Originally Posted Sept 9, 2018
The City of Clearwater is operated under the Council/Manager form of government. In this structure, the Mayor is not the principal decision maker.
Day to day, operations, hiring and firing, and City Council policy implementation are handled by professional City Manager appointed by the City Council. Bill Horne is the current Clearwater City manager; he makes just over $200,000 Dollars per year.
If you happen to live in Clearwater and the name Bill Horne doesn’t ring a bell, that’s just the point. Horne is a manager not a politician. His job is to make the City run safely and efficiently and stay out of the headlines.
A while back, a group of Clearwater “businessmen” began circulating a plan that would change the City of Clearwater from a Council/Manager form of Government to a strong Mayor form of Government.
You can get more detail from Tracey McManus Tampa Bay Times Staff Writer, A strong mayor for Clearwater? Some think it’s time.
Clearwater would be wise to follow Lakeland’s example and send a resound NO on election day.
If you do some research, you will find that most of these efforts are brought by local “business people” not a group of regular citizens. Business people like the strong mayor because he/she is a politician, and they are much easier to influence than a City Manager, who does not need their campaign contributions.
Clearwater only needs to look South to St. Petersburg and see the current strong mayor mess with a pier that the public did not want and is now behind schedule and over budget, a wastewater system that is struggling, questionable staffing at City Hall and more lies than they can count.
One of the sales tactics the “business people” are using to promote this referendum is the assertion that a strong mayor would be better equipped to “deal” with the Church of Scientology and its continued growth in Clearwater’s downtown than the current system.
Read that - the big players would like to be making more money in downtown Clearwater, and the Church tends to get in the way.
I would offer that a strong mayor would not be particularly effective in dealing with what these “business people” see as a problem, and I suspect the Church of Scientology would be just fine with an elected strong Mayor.

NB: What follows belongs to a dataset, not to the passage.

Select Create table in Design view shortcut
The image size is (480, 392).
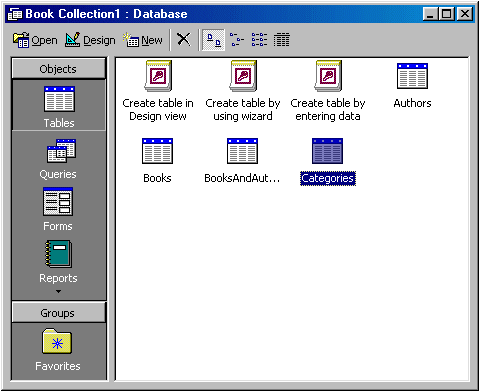[x=158, y=91]
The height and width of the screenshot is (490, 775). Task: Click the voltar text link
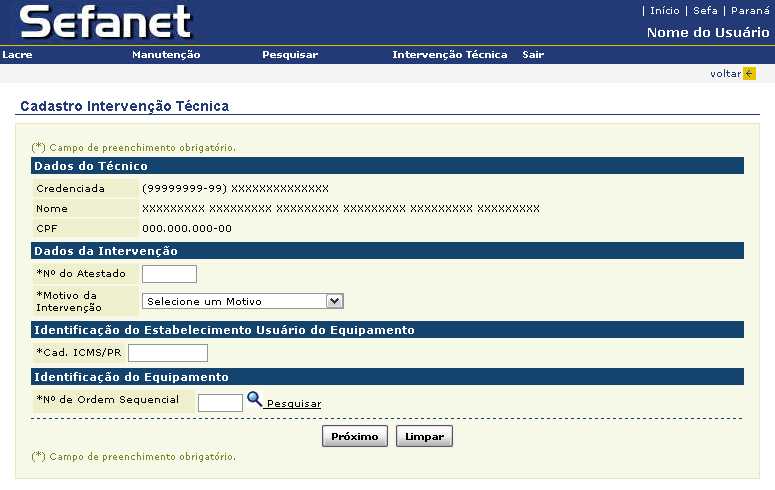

If you’re interested in whom the business community is talking about running for the strong Mayor slot in Clearwater check out this recent article by Tracey McManus Tampa Bay Times Staff Writer, As Clearwater prepares to vote on strong mayor, the question is who would run?
A strong mayor form of government in a City dominated by large, powerful entity with significant land holdings is not in the interest of anyone who lives in Clearwater.
The people promoting this change do not understand how these two forms of government work, and their view that they can put their guy in and all will go like they want shows a complete lack of current political reality.
The citizens of Clearwater are much better served by a City Manager, who has their needs and wants clearly in view and is not fishing for campaign dollars to get re-elected with every decision.
The right choice here is a NO vote on the referendum and a vote for the very best City Council members on the ballot.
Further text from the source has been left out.